Who Has Lost More Jobs – Men or Women?
The U.S. labor market report was released this morning and the data was much better than everyone had anticipated. Following the warning from Larry Summers that the storms in the Northeast could have swelled unemployment rolls, investors were bracing for the worst. However disaster was averted and Larry Summers will probably not be forecasting payrolls again anytime soon having embarrassingly caused a stir in the financial markets (but then again Summers is never one to be embarrassed easily). As I wrote yesterday, Summers did not have the NFP report on hand when he gave the warning which was clearly the case as payrolls fell a mere 36k.
There has been alot of analysis published on the NFP number including including ours on FX360.com. One thing that I do want to point out is that the blizzards took away slightly more than a million jobs which means that next month’s report should reveal a big jump in job growth.

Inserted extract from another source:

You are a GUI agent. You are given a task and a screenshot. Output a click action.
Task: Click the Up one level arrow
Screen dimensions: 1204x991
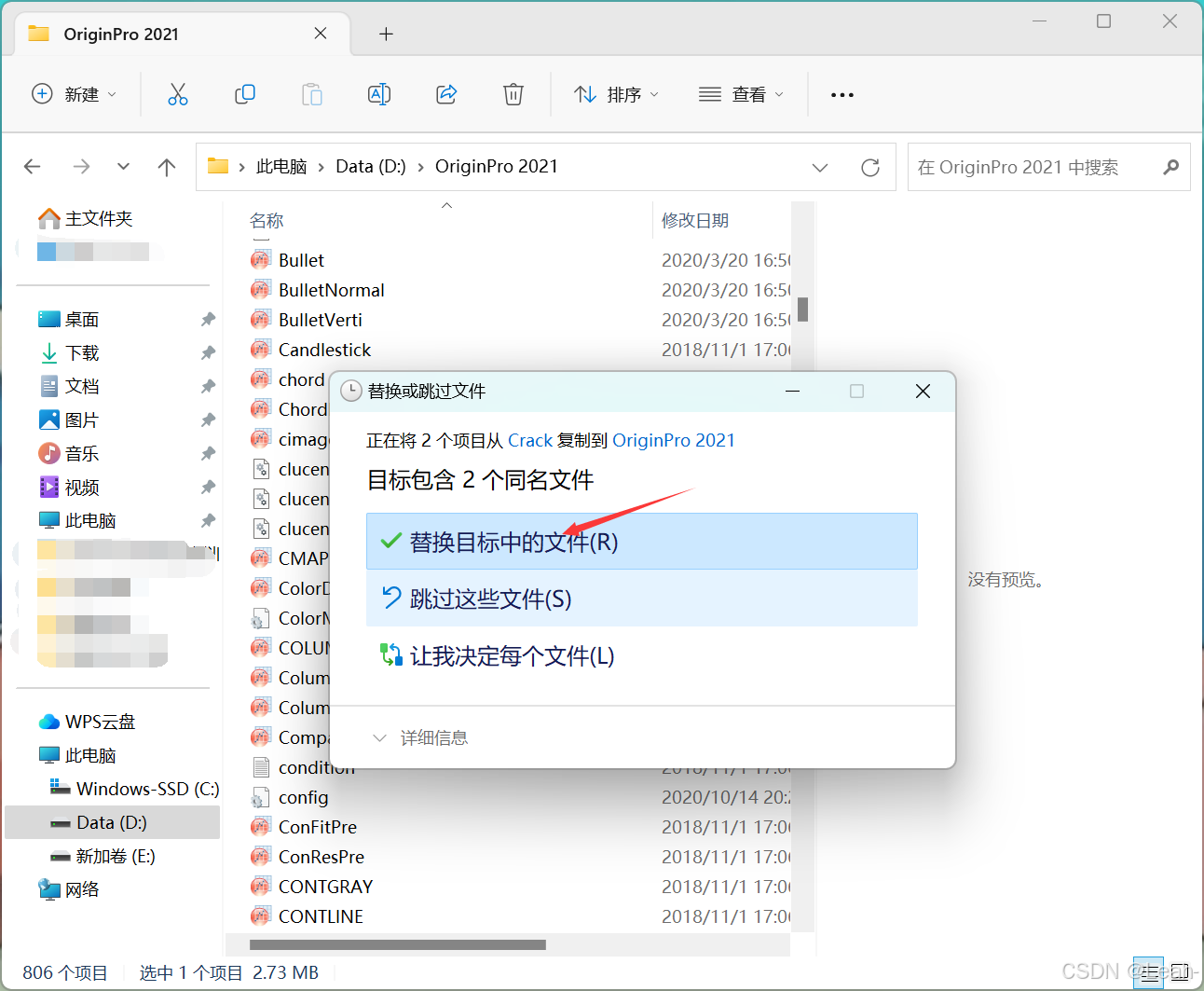166,167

Instead I thought it would be interesting to look at where the levels of employment and unemployment are for men and women. This data, calculated from the Bureau of Labor Statistic’s information is based upon the seasonally adjustment numbers for men and women over the age of 20. There are more men than women in the labor force but we have two scales on our charts to make the comparison between the rate of change easier.
The U.S. recession began in December 2007 and the number of employed men have fallen by 6 percent while the number of employed women have fallen by 2 percent since then. The level of unemployment amongst men has risen by 123 percent while unemployment for women have risen by 85 percent.